**Passage to read**
_____

For that, I applaud Maloney and hope she gives hope and courage to others still trapped in her previous situation.

What continues to nag at me is the unnecessarily strident statements Maloney has made about other minority social groups at the wrong end of bullies whose adherence to their 'traditional' values means sticking the boot into anyone who doesn't confer to the mainstream.

In 2004 Maloney, who now calls for "open-mindedness" with regards to her own circumstances, said she wouldn't campaign (as a Ukip London mayor) in Camden because there were "too many gays" there.

Pulled up later on those words, she showed a little repentance, admitting the remarks were "silly".

But she also said she continued to stand for "traditional family values", that "I don't think gays do a lot for society", that she was offended by those who "flaunted their sexuality" and was strongly opposed to same-sex marriages.

Are we to infer then that Maloney would have advised her wife of 15 years, with whom she had two daughters, to abandon her husband when he revealed his urge to change gender? It was just after Tracey left their unhappy marriage that Maloney attempted suicide.

If they had stayed together, would Maloney have welcomed the comments of those campaigning against the rights of same-sex families to exist – as she herself was doing as recently as 2010?

I'm not labelling Maloney a hypocrite. I am genuinely confused by what has happened.

The closest I can get to an explanation is that beating herself up for "living a lie" led an internally agonised Maloney to regard open-mindedness and compassion as necessary sacrifices, and her abandonment of them mere collateral damage.

I hope that will change now, as honesty liberates the man to finally be the woman he always wanted to be.

And that her story will stand as an important lesson about all that is lost when social prejudices create a fear of being the person you really are.

Remember Robin for his comic genius

The rush of tributes to Robin Williams upon news of his death this week are a mark of the man.

There is always a queue of celebs ready to throw out a line and an RIP when someone famous dies but what was notable with Williams was the length, detail, and wholeheartedness of so many eulogies.

People like Steve Martin and Terry Gilliam sought to say something meaningful and memorable about the man with a big heart and a breathtaking talent.

A shame then that some of the British tabloids sought instead to pore over the gruesome details of Williams' final moments. Talk about missing the damn point.

Op brings a smile from ear to ear

Incredible things happen on a daily basis around the world, as YouTube has shown us all.

If you haven't seen the footage of nine year old Kieran Sorkin having his rib-bone cut out, shaved and sculpted into a set of ears to sew on to his skull where there were previously just tiny bumps, I urge you to seek it out.

The combination of science and artistry is awesome, but even more wonderful is the consistently upbeat and uncomplaining nature of the irresistible Sorkin, who has clearly never let his appearance set him back but who also says he has dreamt of this gift for many years. A delight.

_____

**Stored data**
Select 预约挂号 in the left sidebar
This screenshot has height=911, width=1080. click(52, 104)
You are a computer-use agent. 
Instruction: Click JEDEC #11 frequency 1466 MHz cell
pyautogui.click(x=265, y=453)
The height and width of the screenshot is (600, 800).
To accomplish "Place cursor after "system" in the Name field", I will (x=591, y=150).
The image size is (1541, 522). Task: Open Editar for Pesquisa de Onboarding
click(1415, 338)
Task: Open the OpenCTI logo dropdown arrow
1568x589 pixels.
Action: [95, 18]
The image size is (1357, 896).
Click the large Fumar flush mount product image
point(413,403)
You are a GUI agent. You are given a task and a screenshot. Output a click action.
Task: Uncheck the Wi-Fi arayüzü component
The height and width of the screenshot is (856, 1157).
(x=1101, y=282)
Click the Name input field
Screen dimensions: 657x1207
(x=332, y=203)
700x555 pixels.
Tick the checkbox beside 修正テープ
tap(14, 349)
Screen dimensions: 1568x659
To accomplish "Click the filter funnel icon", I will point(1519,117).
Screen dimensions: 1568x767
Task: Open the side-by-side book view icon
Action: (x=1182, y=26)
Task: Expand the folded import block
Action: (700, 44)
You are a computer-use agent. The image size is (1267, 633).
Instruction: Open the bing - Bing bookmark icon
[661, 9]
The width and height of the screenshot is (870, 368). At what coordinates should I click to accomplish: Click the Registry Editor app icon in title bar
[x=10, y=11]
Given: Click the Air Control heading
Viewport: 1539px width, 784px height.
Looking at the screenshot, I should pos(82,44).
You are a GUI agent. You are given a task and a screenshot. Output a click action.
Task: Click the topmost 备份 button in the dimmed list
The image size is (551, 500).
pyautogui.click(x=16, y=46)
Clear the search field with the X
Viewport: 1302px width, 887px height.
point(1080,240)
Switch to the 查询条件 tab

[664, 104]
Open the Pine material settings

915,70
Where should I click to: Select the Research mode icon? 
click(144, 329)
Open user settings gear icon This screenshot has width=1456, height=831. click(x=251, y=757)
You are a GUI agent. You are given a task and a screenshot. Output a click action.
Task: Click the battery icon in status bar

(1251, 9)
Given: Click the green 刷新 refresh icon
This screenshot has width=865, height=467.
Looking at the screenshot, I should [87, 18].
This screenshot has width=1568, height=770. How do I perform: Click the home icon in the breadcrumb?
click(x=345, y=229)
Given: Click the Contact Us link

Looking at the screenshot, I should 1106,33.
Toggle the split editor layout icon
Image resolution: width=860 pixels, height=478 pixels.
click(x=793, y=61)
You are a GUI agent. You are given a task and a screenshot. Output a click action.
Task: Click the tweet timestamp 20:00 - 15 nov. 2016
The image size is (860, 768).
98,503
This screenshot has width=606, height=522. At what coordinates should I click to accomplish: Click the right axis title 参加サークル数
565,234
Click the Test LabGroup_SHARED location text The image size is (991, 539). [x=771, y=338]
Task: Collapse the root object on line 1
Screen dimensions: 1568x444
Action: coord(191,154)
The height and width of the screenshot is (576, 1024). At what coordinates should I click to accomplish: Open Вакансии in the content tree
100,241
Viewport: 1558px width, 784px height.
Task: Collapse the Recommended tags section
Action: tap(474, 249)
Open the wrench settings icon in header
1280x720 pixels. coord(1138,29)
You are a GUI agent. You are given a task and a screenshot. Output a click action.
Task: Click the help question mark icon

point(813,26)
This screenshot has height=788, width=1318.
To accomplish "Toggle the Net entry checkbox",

_____

**What the task asks**
Copy everything in the column from "For that, I" down to "to the mainstream.", swapping "applaud" for "salute".

**Full answer**
For that, I salute Maloney and hope she gives hope and courage to others still trapped in her previous situation.

What continues to nag at me is the unnecessarily strident statements Maloney has made about other minority social groups at the wrong end of bullies whose adherence to their 'traditional' values means sticking the boot into anyone who doesn't confer to the mainstream.